The following is the text of a talk given at a workshop organised by Professor Dr. Claudine Moulin and colleagues at the University of Trier Centre for Digital Humanities (the workshop was called Möglichkeiten der automatischen Manuskriptanalyse) on Feb 24th 2014. At the time, I was University of Wales Chair in Digital collections at The National Library of Wales (NLW), running a collaborative research programme on the digital collections of Wales. I was interested in questions of how cultural heritage organisations which hold cohesive national
digital collections, and collaborative frameworks to support interdisciplinary
and collaborative research, can create new opportunities to
build a digital workspace that can effect the sort of transformative research
that has been the promise of digital humanities for many years. In the talk, I looked at the history of 'copying' at NLW, and looked at how the digital dissemination of knowledge is part of a long tradition of copying and distributing manuscripts in Libraries. In the talk, I looked at the ways that some of NLW's most iconic material, including the Hengwrt Chaucer manuscripts, have been copied and disseminated over the past hundred years. As new methods of manuscript digitisation are developed (including RTI and hyperspectral imaging) are developed, I make the argument that we should be moving away from 'mass digitisation' towards 'slow digitisation': that we can learn more from looking at all the copied versions of a manuscript than a form of 'distant reading' of whole collections. Libraries should spend effort on bringing together all existing copies of a manuscript (rotograph, photostat, photograph) and bring them together with images gathered using new technologies, making the complete 'biography' of a manuscript available to scholars. I've also written about some of the preparatory work for this an article taken from a keynote I gave at the Sheffield HRI Digital Humanities Conference in 2012. As this talk was written to be read, it's a little rough in places but I do hope to continue this research now I am at Glasgow University and write this up as a fuller article in the near future. Some of these themes were also taken up at a workshop I organised with Andrew Prescott at NLW in 2015, and we hope to run a follow on event next year.

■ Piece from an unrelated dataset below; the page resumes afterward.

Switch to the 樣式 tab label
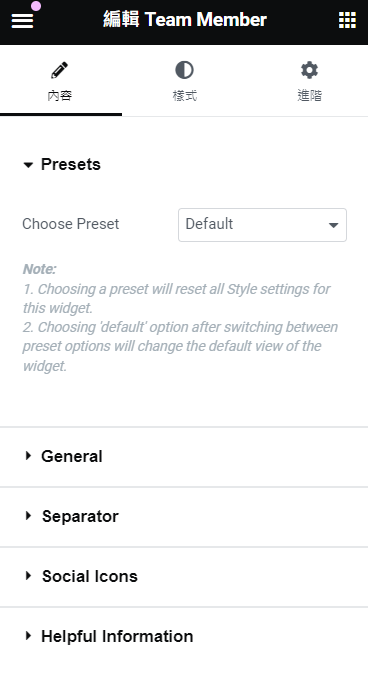This screenshot has height=689, width=368. [184, 95]
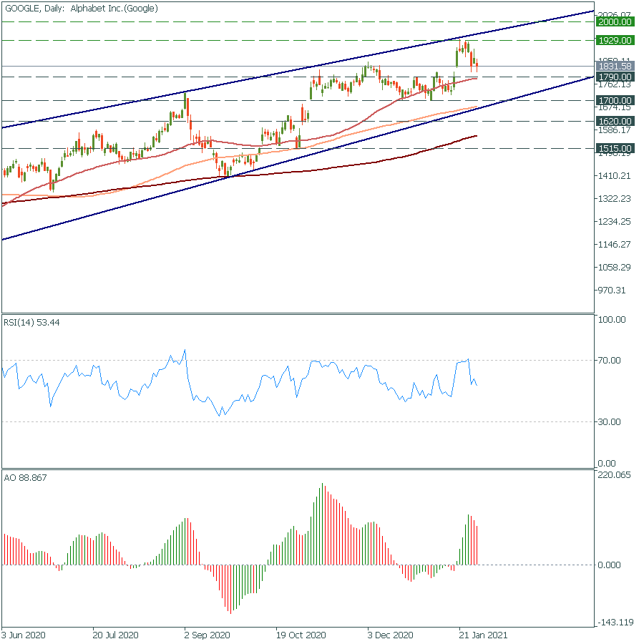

As ever, I am enormously grateful to my former colleagues at NLW for their help with developing this research.
As ever, I am enormously grateful to my former colleagues at NLW for their help with developing this research.
Digitization at the National Library
of Wales
The National Library of Wales is a legal deposit library, established by
Royal charter in 1907. It is the preeminent repository of information
for Wales, offering a world class collection of documentary heritage, including
numerous rare, valuable and significant works. The foundation collections of NLW are its manuscript collections: the Peniarth, Llanstephan and Cwrtmawr collections. The Peniarth
Collection is listed in UNESCO’s Memory of the World register.
The Library has always had an appreciation of the importance of
state-of-the-art technologies for access to its collections for education and
research, and infrastructures in Wales support connected communities linked to
library and archive resources: since devolution, the Welsh Government has made cooperation,
collaboration and digital delivery key areas of focus.
As a result, NLW created A National Digital Public Library of Wales: a distinct, unified national collection
that is freely available to users as the “research data” for all
disciplines. Most of our content is licensed through creative commons licenses
for free use and re-use. The Library has built internal expertise and capacity in the entire digital lifecycle: selection, conservation, capture, management and preservation. Copyright and other intellectual property rights are cleared as a managed part of digitisation process: where material is on deposit and/or the current rights holders are known, permission is requested, and where declined, materials are not used; when a current rights holder is unknown, reasonable efforts are made to identify and/or contact them. Digitised resources are licensed for re-use and re-purposing under an open license (ideally, BY-NC-SA: Creative Commons Attribution-Non Commercial-Sharealike license). A fundamental principle is that free access is key to realising the potential community, social, research and economic benefits of digitised resources.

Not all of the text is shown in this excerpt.